There is a complicated Cipher I regard as the best in the world. It's a simple word shifter, or so it seems. The Kicker is, instead of adjusting it for a certain number, it adjusts a seemingly random number each time. The best part is it isn't actually random, so a human with enough time and the key can decode it. The trick?

The Key is a book decided before hand. every letter is adjusted down the alphabet depending on how far that particular letter is from A. I.e. if the first letter was C and the first letter of you message is L, the first thing in the encrypted thign would be N!

Invented by Augustus Ceasar.
This is just a variation on the one-time-pad with glaring vulnerabilities.

An ideal one-time-pad shifts every character of the plain text by a random value to generate the cypher text. The very randomness is essential; most direct vulnerabilities come when the method of generating randomness isn't good enough. An English language (or any other language I'm aware of) doesn't have a statistically random enough distribution of letters to work as a truly ideal one-time-pad cypher key.

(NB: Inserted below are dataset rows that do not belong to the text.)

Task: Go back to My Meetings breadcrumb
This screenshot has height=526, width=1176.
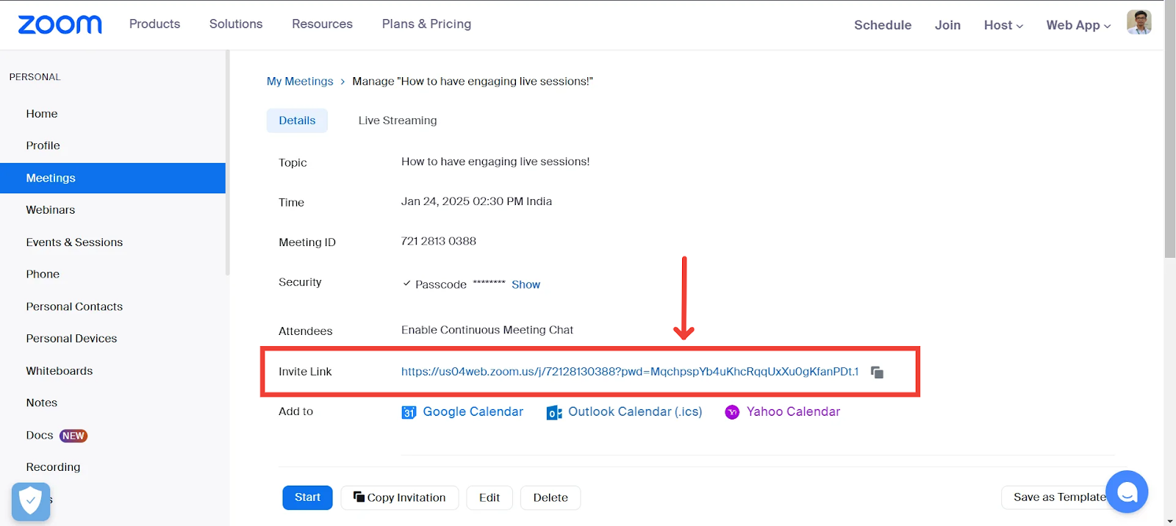Action: [x=300, y=82]
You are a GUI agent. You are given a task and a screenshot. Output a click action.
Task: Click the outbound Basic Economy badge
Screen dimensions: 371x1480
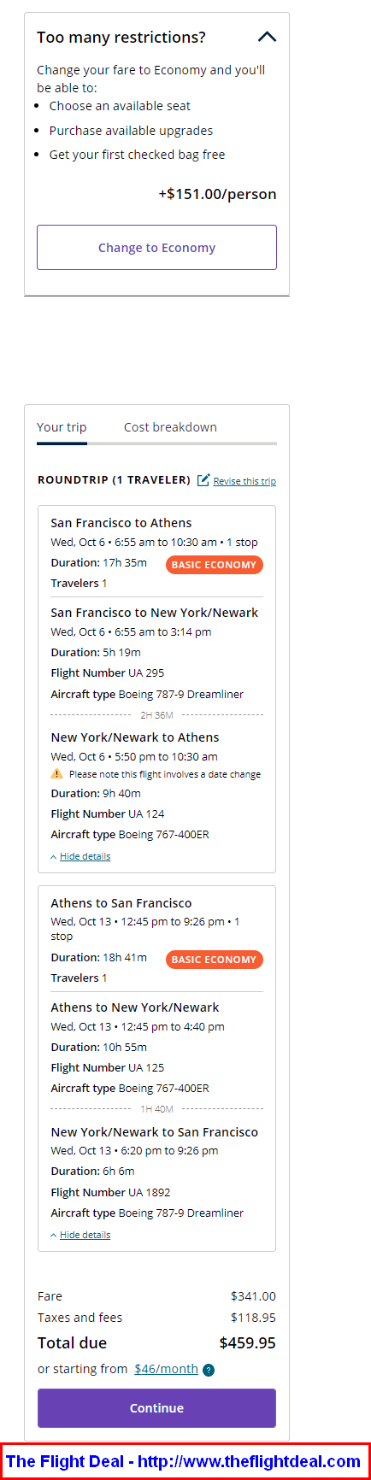click(214, 565)
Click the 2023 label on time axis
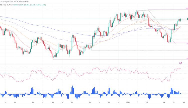188x108 pixels. tap(128, 102)
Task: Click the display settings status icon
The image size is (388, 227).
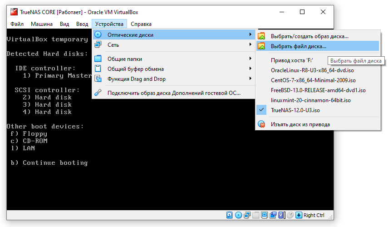Action: point(264,215)
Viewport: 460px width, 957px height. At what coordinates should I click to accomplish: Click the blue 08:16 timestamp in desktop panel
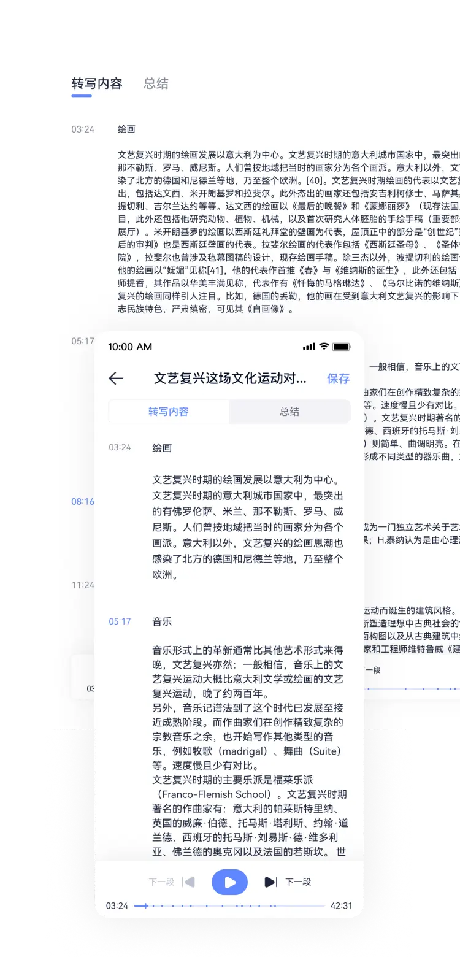pos(83,501)
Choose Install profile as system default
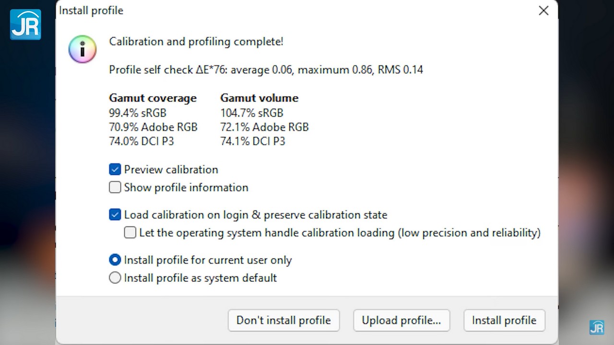 pos(115,278)
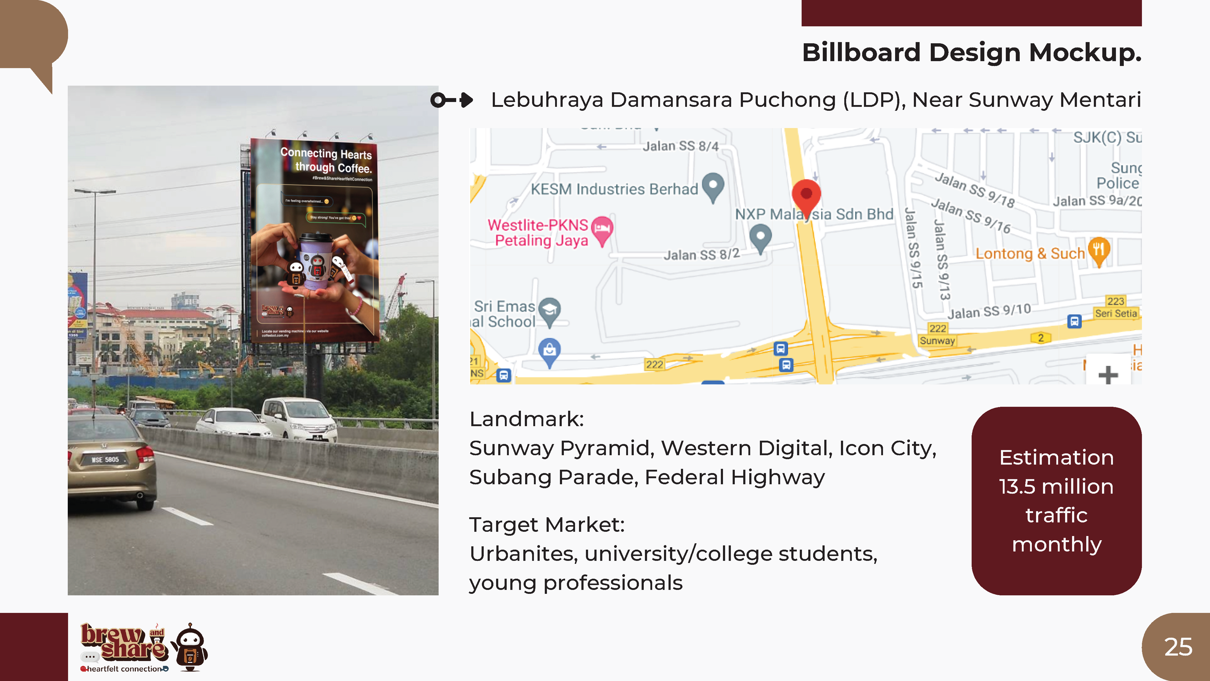Click the bus stop icon near Seri Setia

pyautogui.click(x=1074, y=321)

Of course, it does avoid the problem of pad distribution, when you just need to let people know what book they need to track down instead of trying to pass along a secret key as long as all the messages you are ever going to send using that cypher method. Compare to the perfect one-time-pad distribution method of quantum key distribution and there is a lot going for it purely from a simplicity perspective. Not needing a perfect quantum channel between the two parties for one thing. It really depends on your priorities.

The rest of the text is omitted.